Saved entries:
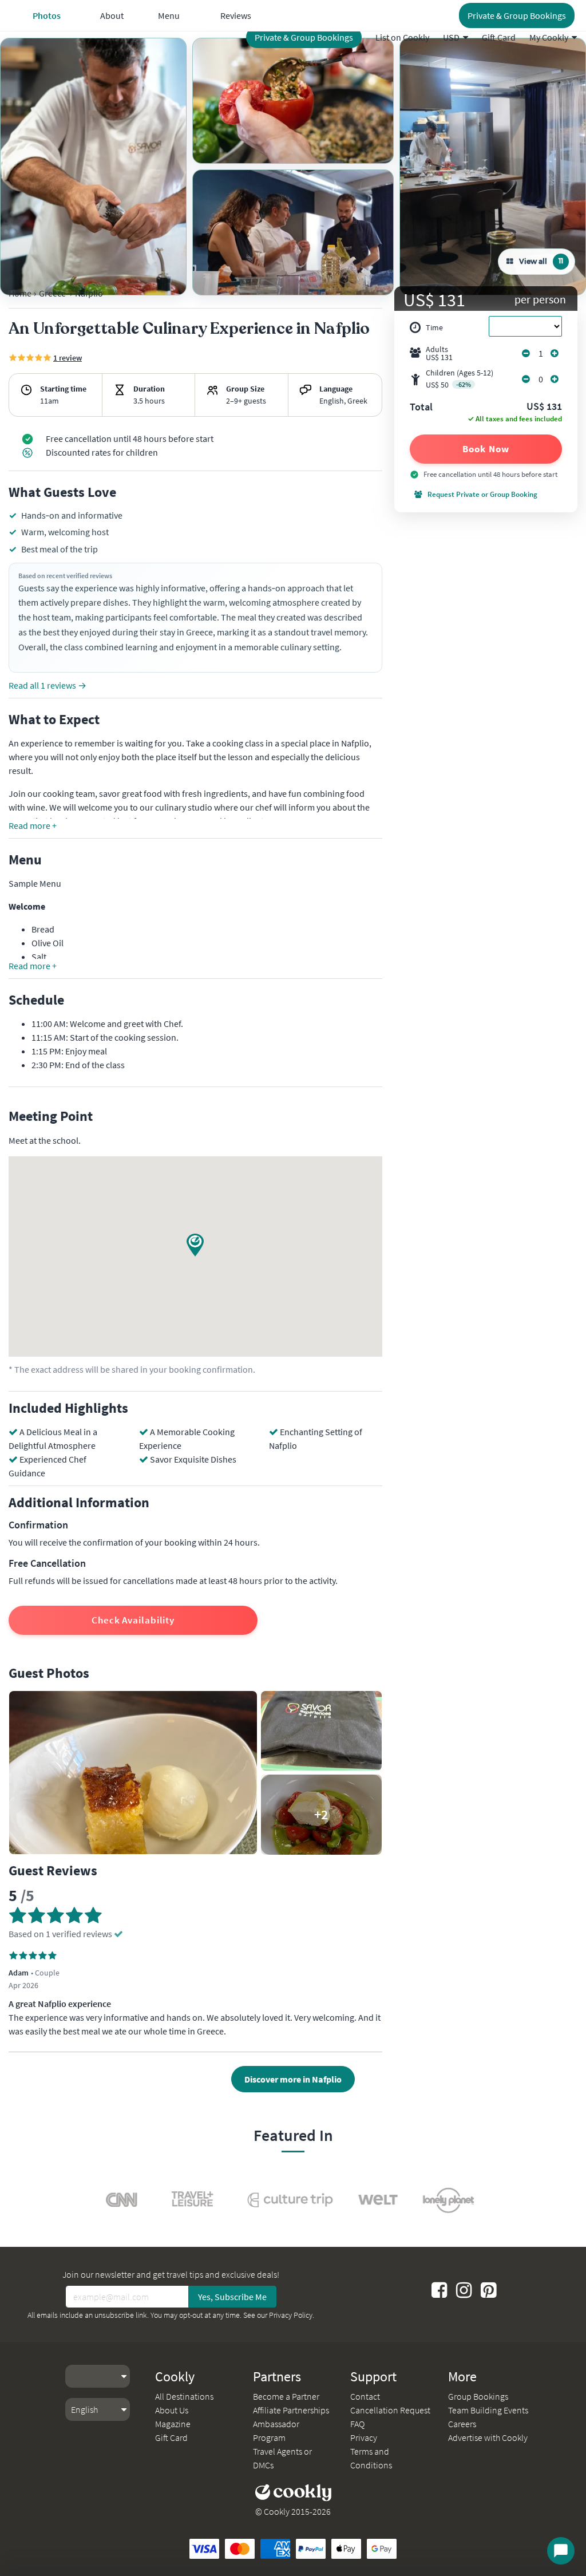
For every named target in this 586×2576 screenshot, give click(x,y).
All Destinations (184, 2396)
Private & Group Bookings (304, 37)
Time (434, 327)
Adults (439, 353)
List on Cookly (402, 37)
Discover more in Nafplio (293, 2079)
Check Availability (133, 1620)
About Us (171, 2410)
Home (20, 293)
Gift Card (499, 37)
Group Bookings (478, 2396)
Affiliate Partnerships (291, 2410)
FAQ (357, 2423)
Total (421, 407)
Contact (365, 2396)
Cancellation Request (390, 2410)
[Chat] (561, 2551)
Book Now (485, 448)
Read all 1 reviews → (47, 685)
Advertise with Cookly (488, 2437)
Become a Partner (286, 2396)
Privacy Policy (290, 2315)
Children (459, 379)
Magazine (173, 2423)
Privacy (363, 2437)
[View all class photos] (93, 166)
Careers (462, 2423)
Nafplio (89, 293)
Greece (52, 293)
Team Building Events (488, 2410)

AIM OF THE TASK
Locate every line in the entries above that contains the string "Bookings" and copy each one. Letter case counts when matching.

PROBLEM SOLUTION
Private & Group Bookings (304, 37)
Group Bookings (478, 2396)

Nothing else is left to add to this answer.